To prepare for the future, we must understand our past. Follow OpsLens “On This Day in Military History” to learn more about the events that shaped our country.
1900: While the bloody Chinese campaign against foreigners and Christians known as the Boxer Rebellion intensifies, Marines from the battleship USS Oregon (BB-3) and cruiser USS Newark (C-1) arrive at the Chinese capital of Peking (now Beijing) to protect American and foreign legations.
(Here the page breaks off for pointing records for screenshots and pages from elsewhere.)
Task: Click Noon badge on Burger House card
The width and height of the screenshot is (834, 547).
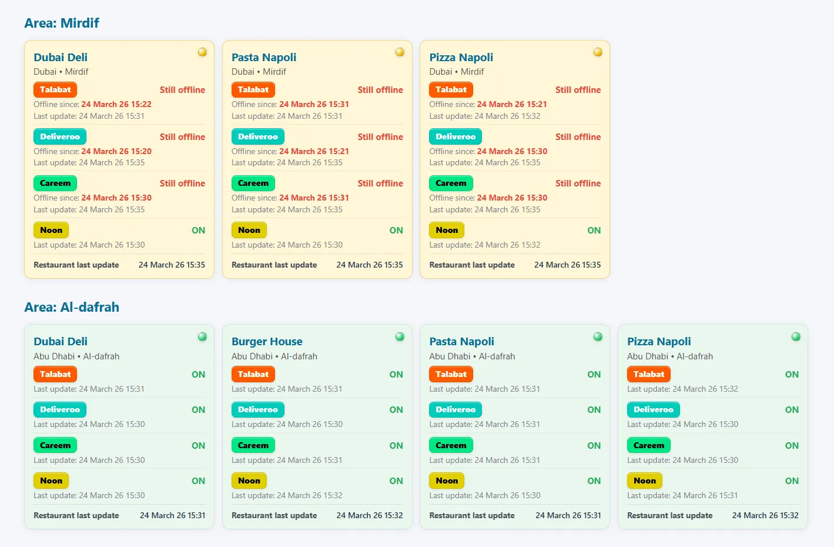Action: pos(249,481)
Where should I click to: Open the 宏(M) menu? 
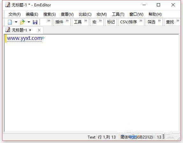click(101, 14)
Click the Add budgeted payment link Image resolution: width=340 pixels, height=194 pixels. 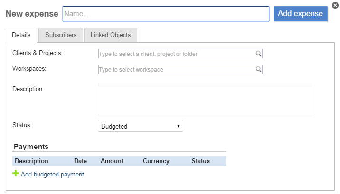(x=52, y=175)
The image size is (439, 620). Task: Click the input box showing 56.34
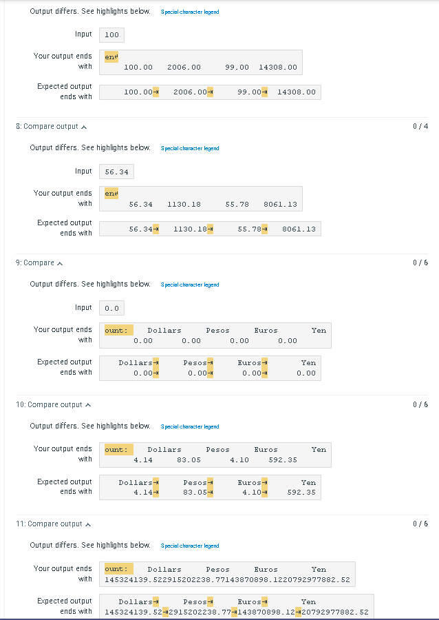coord(116,172)
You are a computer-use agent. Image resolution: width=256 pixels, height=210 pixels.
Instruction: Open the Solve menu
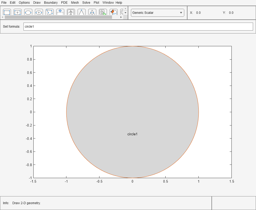[86, 3]
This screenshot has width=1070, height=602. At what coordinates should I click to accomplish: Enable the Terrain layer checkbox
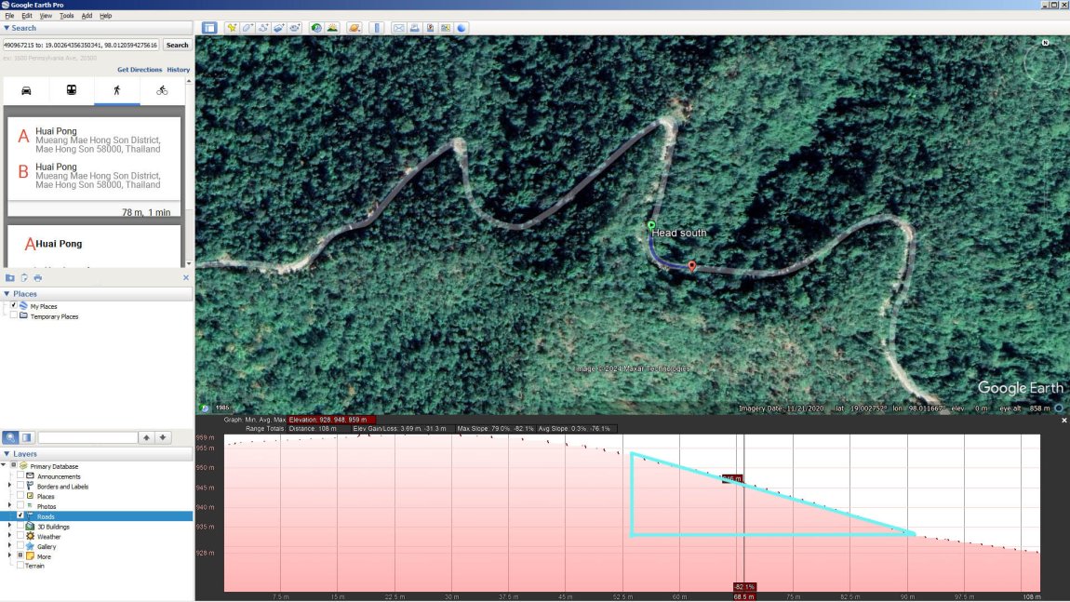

USS Oregon (BB-3) circa 1898

USS Newark (C-1)
1943: (Featured Image) As the Allied attack begins on the island of Pantelleria, halfway between Tunisia and Sicily, the 99th Pursuit Squadron – the first all-black fighter squadron of the U.S. military – arrives in Tunisia. In two days, the famed “Tuskegee Airmen” will fly their first combat mission, and some 11,000 Italian (and a few dozen German) troops will become the first force in history to surrender from air attacks alone. The 99th is commanded by Lt. Col. (future Gen.) Benjamin O. Davis, Jr. Davis, who will go on to become the Air Force’s first black general. His father Benjamin Sr. was the U.S. military’s first black general.
1945: On Okinawa’s “Hen Hill,” PFC Clarence B. Craft launches an incredible one-man attack against Japanese defenders when his five-man reconnaissance force is wounded by grenades and pinned down. He exposes himself to intense enemy fire, shooting at anything that moves. Craft advances single-handedly up the hill, against defenses that previously beat back battalion-sized U.S. forces. Once he reaches the crest of the hill, his fellow soldiers advance, supplying him with cases of grenades and a satchel charge, which he used to seal off a cave containing an unknown number of enemies. Craft continued pumping rounds into Japanese soldiers, and silenced an enemy machine gun position. Dozens of Japanese soldiers die at the hands of Craft, and his charge against the critical position of Hen Hill leads to the collapse of the entire Japanese line.

PFC Clarence B. Craft
1994: The United States announced that it is no longer “aiming” (preprogrammed computer targeting) nuclear weapons at Russian targets.
2014: Nearly five years after walking away from his post in eastern Afghanistan, the Taliban hands Sgt. Bowe Bergdahl over to a team of Delta Force operators. The former prisoner of war is exchanged for five high-ranking Taliban officials in a highly controversial deal between the U.S. government and the Afghan terrorist group. Soldiers from Bergdahl’s unit state that six soldiers died attempting to locate the missing soldier, and numerous other deaths have been attributed to the reallocation of resources during the search for Bergdahl.